TEXT SHOWN Block Start
During her retirement years, Woods was busy giving back to her fans and the country. She performed in World War II bond drives with the likes of actress Lana Turner and bandleader Paul Whiteman. She served as spokesperson for United Cerebral Palsy telethons and volunteered at Lighthouse International's program for the blind in New York, reading stories to children.

"I looked forward to it every week," she said. "It was so rewarding. They were so thrilled when I arrived as Cinderella. During the war I did many tours for the servicemen and sang in Army camps and Army hospitals and Navy affairs, and I did a lot for soldiers and sailors during the war by performing for them in hospitals. It really gets to me, because it was a time when I felt very important doing those things, because it meant everything to me."

Woods received a Disney Legend award in 2000.
TEXT SHOWN Block End
## WORK ORDER
Could you quote the text about Woods, starting with "During her retirement" and going on through "stories to children."? These records come from a separate source, not from the text about Woods.
GIVEN DATA Block Start
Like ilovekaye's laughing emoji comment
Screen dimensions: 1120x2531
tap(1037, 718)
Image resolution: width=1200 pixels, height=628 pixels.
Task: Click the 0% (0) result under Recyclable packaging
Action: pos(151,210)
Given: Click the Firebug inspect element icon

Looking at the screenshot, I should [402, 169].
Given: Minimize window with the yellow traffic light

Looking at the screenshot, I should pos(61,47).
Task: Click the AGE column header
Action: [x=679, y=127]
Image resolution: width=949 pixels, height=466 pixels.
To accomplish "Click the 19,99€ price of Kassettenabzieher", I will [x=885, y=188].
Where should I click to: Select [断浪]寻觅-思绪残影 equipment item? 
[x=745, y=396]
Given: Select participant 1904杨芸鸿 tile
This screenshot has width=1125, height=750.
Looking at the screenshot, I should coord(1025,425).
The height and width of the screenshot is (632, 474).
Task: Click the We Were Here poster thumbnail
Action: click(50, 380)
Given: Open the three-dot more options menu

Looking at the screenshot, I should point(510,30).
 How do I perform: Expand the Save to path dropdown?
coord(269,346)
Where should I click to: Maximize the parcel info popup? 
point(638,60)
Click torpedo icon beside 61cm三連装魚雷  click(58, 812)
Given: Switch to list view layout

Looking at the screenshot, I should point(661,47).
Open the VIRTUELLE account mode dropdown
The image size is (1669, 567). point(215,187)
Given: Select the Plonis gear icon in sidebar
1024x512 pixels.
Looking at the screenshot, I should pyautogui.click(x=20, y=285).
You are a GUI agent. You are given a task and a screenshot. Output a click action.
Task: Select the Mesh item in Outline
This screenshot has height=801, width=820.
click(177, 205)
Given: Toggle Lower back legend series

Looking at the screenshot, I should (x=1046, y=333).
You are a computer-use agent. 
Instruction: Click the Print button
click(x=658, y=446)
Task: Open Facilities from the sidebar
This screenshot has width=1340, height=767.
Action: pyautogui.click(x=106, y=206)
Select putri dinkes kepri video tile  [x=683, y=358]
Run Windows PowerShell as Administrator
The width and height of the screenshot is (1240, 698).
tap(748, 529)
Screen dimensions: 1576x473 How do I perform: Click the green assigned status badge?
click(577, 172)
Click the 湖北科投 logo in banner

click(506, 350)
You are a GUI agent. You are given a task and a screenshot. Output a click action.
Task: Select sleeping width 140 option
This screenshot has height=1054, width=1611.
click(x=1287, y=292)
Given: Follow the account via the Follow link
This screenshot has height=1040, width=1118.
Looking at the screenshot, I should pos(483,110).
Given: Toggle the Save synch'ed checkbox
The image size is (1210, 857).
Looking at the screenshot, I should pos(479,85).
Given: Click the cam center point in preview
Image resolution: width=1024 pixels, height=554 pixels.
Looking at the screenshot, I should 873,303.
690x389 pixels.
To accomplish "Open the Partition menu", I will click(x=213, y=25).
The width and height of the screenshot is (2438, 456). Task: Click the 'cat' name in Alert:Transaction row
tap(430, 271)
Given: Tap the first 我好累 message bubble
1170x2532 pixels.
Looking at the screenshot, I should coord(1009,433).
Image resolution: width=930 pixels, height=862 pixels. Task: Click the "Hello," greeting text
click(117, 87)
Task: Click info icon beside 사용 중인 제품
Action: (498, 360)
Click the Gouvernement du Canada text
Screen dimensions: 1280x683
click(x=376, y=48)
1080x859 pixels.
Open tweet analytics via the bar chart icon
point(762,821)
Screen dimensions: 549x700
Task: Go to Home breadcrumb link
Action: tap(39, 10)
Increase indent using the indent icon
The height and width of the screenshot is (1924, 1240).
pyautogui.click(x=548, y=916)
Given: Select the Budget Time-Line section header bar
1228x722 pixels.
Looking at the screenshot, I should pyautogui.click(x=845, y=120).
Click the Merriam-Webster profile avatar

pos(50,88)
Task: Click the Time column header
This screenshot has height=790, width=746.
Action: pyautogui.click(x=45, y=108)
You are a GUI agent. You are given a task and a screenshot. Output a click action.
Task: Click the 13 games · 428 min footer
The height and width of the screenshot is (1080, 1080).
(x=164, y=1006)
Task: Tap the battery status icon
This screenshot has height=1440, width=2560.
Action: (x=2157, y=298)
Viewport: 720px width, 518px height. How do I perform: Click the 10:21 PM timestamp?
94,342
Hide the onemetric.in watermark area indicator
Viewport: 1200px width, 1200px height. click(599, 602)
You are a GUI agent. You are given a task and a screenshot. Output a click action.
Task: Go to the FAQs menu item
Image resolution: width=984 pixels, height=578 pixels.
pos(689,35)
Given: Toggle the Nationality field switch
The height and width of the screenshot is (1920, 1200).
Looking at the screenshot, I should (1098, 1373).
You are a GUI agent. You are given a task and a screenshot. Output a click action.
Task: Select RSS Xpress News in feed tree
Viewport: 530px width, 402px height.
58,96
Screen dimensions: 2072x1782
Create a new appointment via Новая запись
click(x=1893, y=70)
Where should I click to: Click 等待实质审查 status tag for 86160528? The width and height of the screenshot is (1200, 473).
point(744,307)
GIVEN DATA Block End
## RESPONSE TO THIS EXERCISE
During her retirement years, Woods was busy giving back to her fans and the country. She performed in World War II bond drives with the likes of actress Lana Turner and bandleader Paul Whiteman. She served as spokesperson for United Cerebral Palsy telethons and volunteered at Lighthouse International's program for the blind in New York, reading stories to children.